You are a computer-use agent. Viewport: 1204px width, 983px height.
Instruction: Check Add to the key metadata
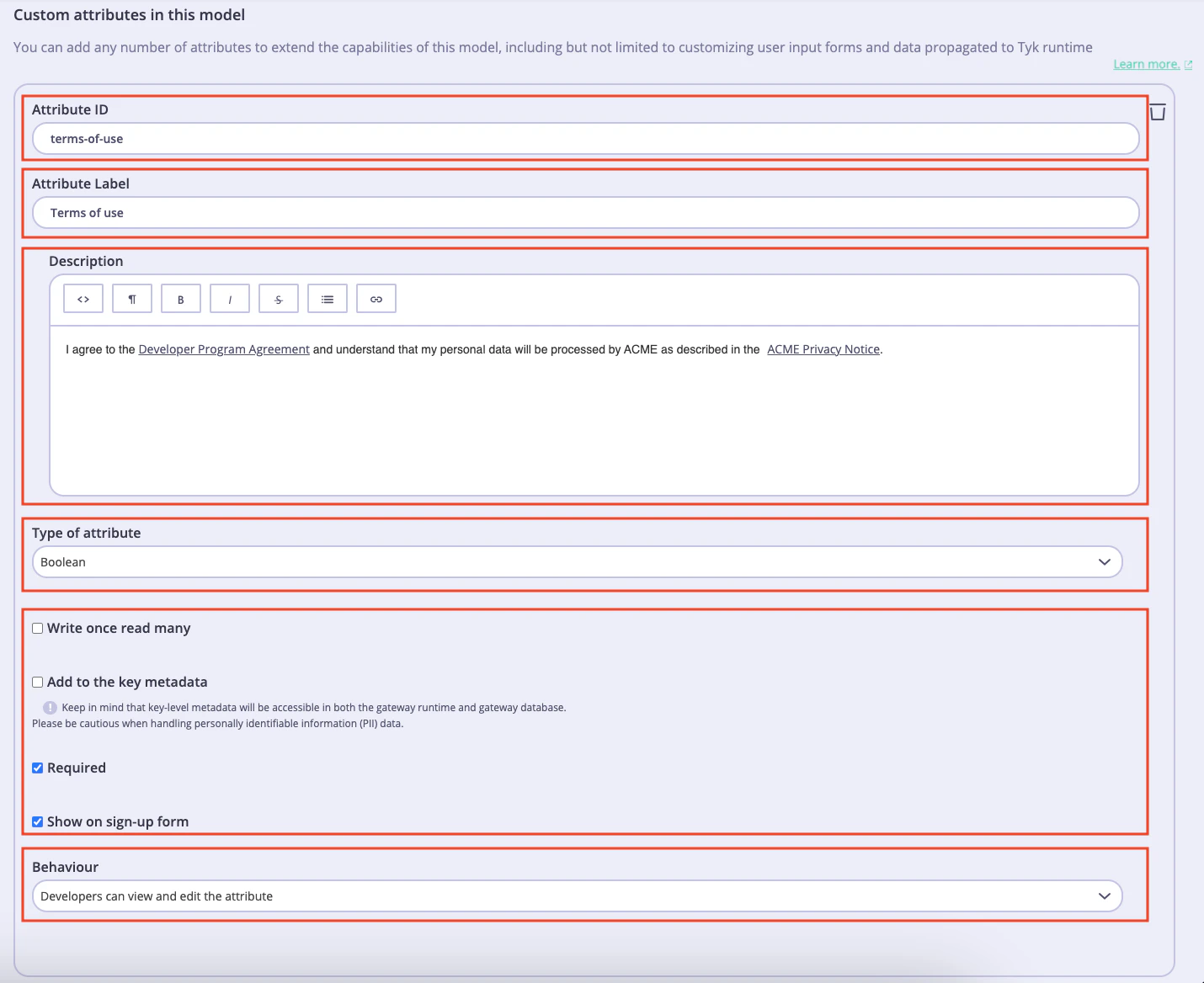coord(37,682)
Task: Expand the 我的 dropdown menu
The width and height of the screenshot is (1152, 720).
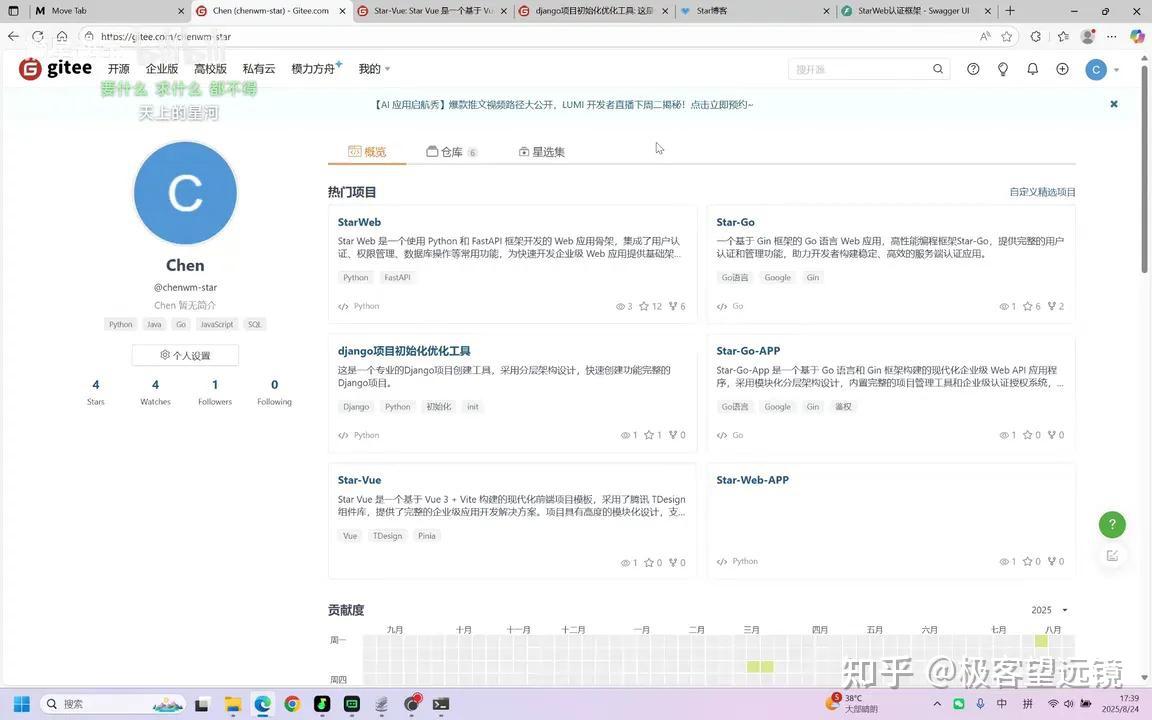Action: pyautogui.click(x=374, y=68)
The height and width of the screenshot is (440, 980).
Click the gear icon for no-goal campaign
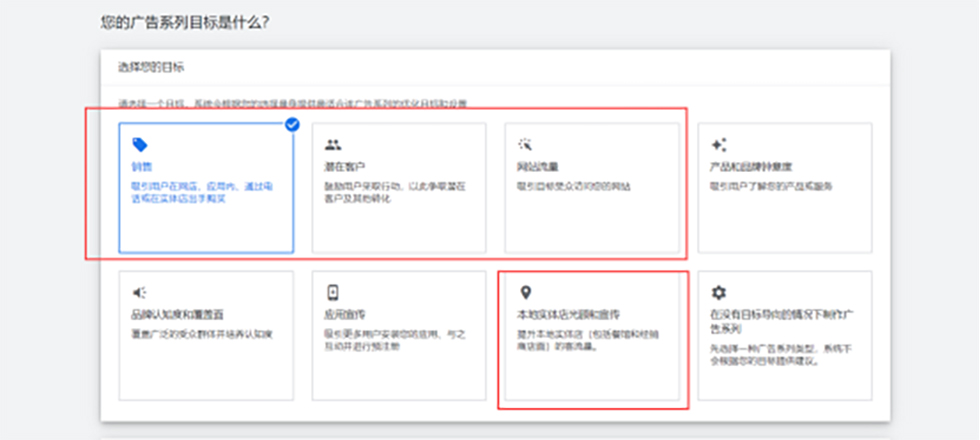coord(718,292)
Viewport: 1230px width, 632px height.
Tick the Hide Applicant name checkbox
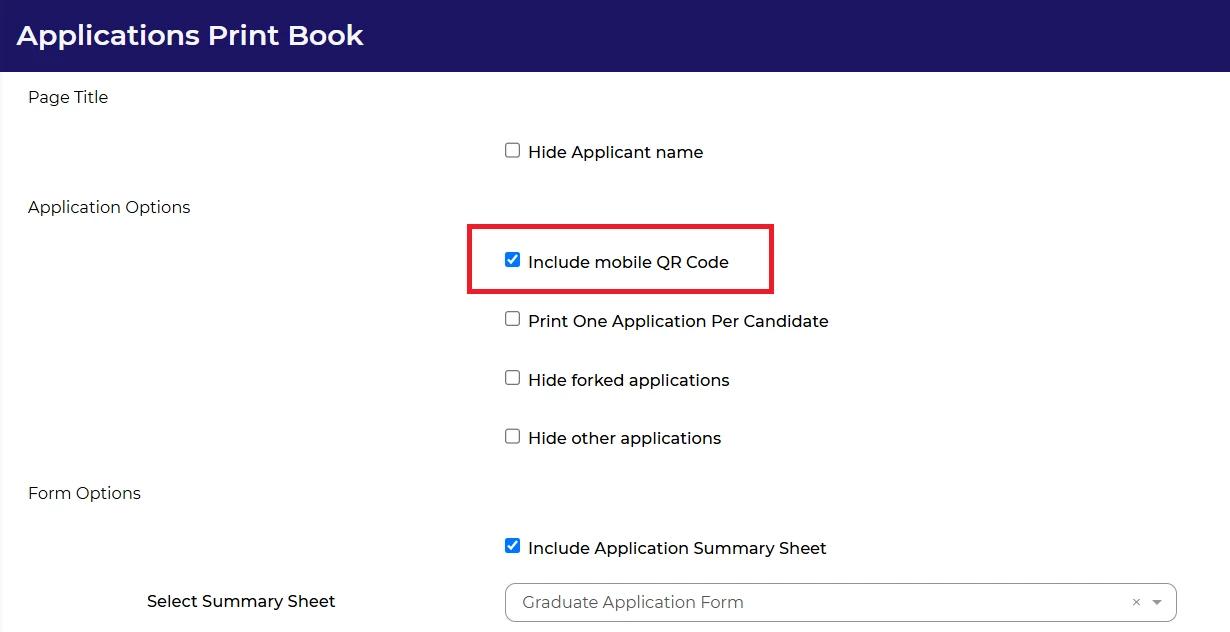[513, 151]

* * *

• _Assignment_
Your reply should repeat the entries above exactly, leaving the pictures out.

• _Solved exercise_
You are a computer-use agent. Viewport: 1204px width, 983px height.
Instruction: Check Add to the key metadata
coord(37,682)
Task: Expand the 我的 dropdown menu
The width and height of the screenshot is (1152, 720).
Action: pyautogui.click(x=374, y=68)
The height and width of the screenshot is (440, 980).
Click the gear icon for no-goal campaign
coord(718,292)
Viewport: 1230px width, 632px height.
Tick the Hide Applicant name checkbox
[513, 151]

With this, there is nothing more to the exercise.